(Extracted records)
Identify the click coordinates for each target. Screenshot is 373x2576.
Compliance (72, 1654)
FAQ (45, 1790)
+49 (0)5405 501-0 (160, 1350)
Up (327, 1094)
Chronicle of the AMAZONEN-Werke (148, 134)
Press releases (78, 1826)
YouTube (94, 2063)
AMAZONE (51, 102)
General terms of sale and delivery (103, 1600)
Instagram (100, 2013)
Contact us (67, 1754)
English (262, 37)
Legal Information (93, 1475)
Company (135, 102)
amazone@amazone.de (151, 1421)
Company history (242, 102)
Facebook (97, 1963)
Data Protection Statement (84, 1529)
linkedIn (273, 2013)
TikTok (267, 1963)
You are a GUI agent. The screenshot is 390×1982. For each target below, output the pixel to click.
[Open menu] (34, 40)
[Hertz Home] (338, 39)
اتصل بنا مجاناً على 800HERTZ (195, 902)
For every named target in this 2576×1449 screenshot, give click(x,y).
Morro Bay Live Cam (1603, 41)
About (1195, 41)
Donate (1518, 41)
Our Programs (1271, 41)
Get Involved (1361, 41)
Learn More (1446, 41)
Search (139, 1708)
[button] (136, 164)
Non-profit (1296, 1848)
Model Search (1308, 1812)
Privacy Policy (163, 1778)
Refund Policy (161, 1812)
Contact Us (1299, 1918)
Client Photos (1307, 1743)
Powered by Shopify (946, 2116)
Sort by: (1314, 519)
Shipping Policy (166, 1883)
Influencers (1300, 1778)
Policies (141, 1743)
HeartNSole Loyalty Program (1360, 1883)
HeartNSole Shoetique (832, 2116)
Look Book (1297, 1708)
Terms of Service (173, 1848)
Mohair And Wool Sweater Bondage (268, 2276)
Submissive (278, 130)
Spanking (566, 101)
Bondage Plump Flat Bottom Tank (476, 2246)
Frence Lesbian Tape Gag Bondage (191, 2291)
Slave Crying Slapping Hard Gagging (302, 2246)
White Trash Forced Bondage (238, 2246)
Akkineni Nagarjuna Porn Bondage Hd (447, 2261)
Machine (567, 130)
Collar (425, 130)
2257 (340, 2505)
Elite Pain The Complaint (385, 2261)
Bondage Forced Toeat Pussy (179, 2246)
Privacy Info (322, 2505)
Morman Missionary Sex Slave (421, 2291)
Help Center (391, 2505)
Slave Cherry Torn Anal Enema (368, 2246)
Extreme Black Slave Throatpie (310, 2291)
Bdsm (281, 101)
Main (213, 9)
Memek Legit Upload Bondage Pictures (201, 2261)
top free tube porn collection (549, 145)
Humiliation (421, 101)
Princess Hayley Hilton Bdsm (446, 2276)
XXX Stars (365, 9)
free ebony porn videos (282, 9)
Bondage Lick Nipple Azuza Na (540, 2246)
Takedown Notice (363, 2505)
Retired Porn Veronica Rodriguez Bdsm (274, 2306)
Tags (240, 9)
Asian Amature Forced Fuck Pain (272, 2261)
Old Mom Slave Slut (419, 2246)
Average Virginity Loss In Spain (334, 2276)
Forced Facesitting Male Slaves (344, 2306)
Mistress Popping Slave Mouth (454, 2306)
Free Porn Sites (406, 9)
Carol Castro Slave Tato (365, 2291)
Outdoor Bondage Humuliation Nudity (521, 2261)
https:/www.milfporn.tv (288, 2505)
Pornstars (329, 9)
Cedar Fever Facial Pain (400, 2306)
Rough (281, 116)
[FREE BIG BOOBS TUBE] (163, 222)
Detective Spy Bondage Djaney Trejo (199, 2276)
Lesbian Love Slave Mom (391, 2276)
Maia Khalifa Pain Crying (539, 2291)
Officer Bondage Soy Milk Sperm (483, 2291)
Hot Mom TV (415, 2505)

*Try it*. Each entry above needs to be returned exactly as written.

*Output of the task*.
Identify the click coordinates for each target. Screenshot is 373x2576.
Compliance (72, 1654)
FAQ (45, 1790)
+49 (0)5405 501-0 (160, 1350)
Up (327, 1094)
Chronicle of the AMAZONEN-Werke (148, 134)
Press releases (78, 1826)
YouTube (94, 2063)
AMAZONE (51, 102)
General terms of sale and delivery (103, 1600)
Instagram (100, 2013)
Contact us (67, 1754)
English (262, 37)
Legal Information (93, 1475)
Company (135, 102)
amazone@amazone.de (151, 1421)
Company history (242, 102)
Facebook (97, 1963)
Data Protection Statement (84, 1529)
linkedIn (273, 2013)
TikTok (267, 1963)
You are a GUI agent. The screenshot is 390×1982. For each target below, output the pixel to click.
[Open menu] (34, 40)
[Hertz Home] (338, 39)
اتصل بنا مجاناً على 800HERTZ (195, 902)
For every named target in this 2576×1449 screenshot, give click(x,y).
Morro Bay Live Cam (1603, 41)
About (1195, 41)
Donate (1518, 41)
Our Programs (1271, 41)
Get Involved (1361, 41)
Learn More (1446, 41)
Search (139, 1708)
[button] (136, 164)
Non-profit (1296, 1848)
Model Search (1308, 1812)
Privacy Policy (163, 1778)
Refund Policy (161, 1812)
Contact Us (1299, 1918)
Client Photos (1307, 1743)
Powered by Shopify (946, 2116)
Sort by: (1314, 519)
Shipping Policy (166, 1883)
Influencers (1300, 1778)
Policies (141, 1743)
HeartNSole Loyalty Program (1360, 1883)
HeartNSole Shoetique (832, 2116)
Look Book (1297, 1708)
Terms of Service (173, 1848)
Mohair And Wool Sweater Bondage (268, 2276)
Submissive (278, 130)
Spanking (566, 101)
Bondage Plump Flat Bottom Tank (476, 2246)
Frence Lesbian Tape Gag Bondage (191, 2291)
Slave Crying Slapping Hard Gagging (302, 2246)
White Trash Forced Bondage (238, 2246)
Akkineni Nagarjuna Porn Bondage Hd (447, 2261)
Machine (567, 130)
Collar (425, 130)
2257 (340, 2505)
Elite Pain The Complaint (385, 2261)
Bondage Forced Toeat Pussy (179, 2246)
Privacy Info (322, 2505)
Morman Missionary Sex Slave (421, 2291)
Help Center (391, 2505)
Slave Cherry Torn Anal Enema (368, 2246)
Extreme Black Slave Throatpie (310, 2291)
Bdsm (281, 101)
Main (213, 9)
Memek Legit Upload Bondage Pictures (201, 2261)
top free tube porn collection (549, 145)
Humiliation (421, 101)
Princess Hayley Hilton Bdsm (446, 2276)
XXX Stars (365, 9)
free ebony porn videos (282, 9)
Bondage Lick Nipple Azuza Na (540, 2246)
Takedown Notice (363, 2505)
Retired Porn Veronica Rodriguez Bdsm (274, 2306)
Tags (240, 9)
Asian Amature Forced Fuck Pain (272, 2261)
Old Mom Slave Slut (419, 2246)
Average Virginity Loss In Spain (334, 2276)
Forced Facesitting Male Slaves (344, 2306)
Mistress Popping Slave Mouth (454, 2306)
Free Porn Sites (406, 9)
Carol Castro Slave Tato (365, 2291)
Outdoor Bondage Humuliation Nudity (521, 2261)
https:/www.milfporn.tv (288, 2505)
Pornstars (329, 9)
Cedar Fever Facial Pain (400, 2306)
Rough (281, 116)
[FREE BIG BOOBS TUBE] (163, 222)
Detective Spy Bondage Djaney Trejo (199, 2276)
Lesbian Love Slave Mom (391, 2276)
Maia Khalifa Pain Crying (539, 2291)
Officer Bondage Soy Milk Sperm (483, 2291)
Hot Mom TV (415, 2505)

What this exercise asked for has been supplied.